“Happiness: a dare”–Daily Metta

October 3:

gandhi-21“I would like people to compete with me in my contentment.”

–Gandhi (Young India, April 30, 1925)

Nonviolence does not eschew all forms of competition. Not at all. Competition can be a healthy, positive technique to help us unfold our full selves. But like anything else that can quickly become narcissistic and destructive, it has to be harnessed toward ends that benefit everyone, in which our own good is included. Ultimately such forms of beneficial competition are not against other people: Can I be kinder than I was yesterday? Can I remember to express my gratitude faster today? Can I learn from my mistakes earlier? Can I detach others from their actions sooner?

Sometimes, however, we can hold up a mirror for one another, and invite one another, playfully, in a competitive effort that is really at its basis cooperative.

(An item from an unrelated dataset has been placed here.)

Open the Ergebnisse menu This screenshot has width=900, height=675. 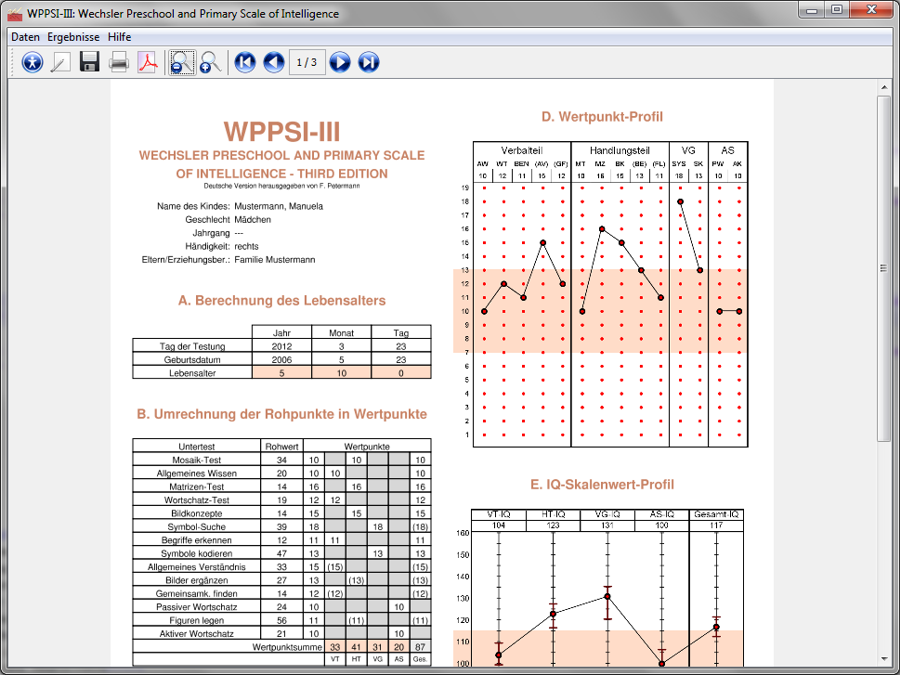(73, 37)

It’s in this spirit that Gandhi here throws down the nonviolent gauntlet and dares us to compete in, of all things, happiness! Not the kind that we see in what Michael Nagler refers to as “tonsil ads” – you know, the kind where someone’s mouth is wide open with excitement because they just saved five dollars on their car insurance or qualified for a new kind of credit card or loan. It’s the kind of happiness that comes from service and daily deepening our capacity for nonviolence. We might call it instead of a “Cold War” a metaphorical “Cold Shower:” invigorating, refreshing, a wake-up from what the sages of the Upanishads call “this dream of separation.”

 

Experiment in Nonviolence:
Take up Gandhi’s challenge today. What is the first thing you would do?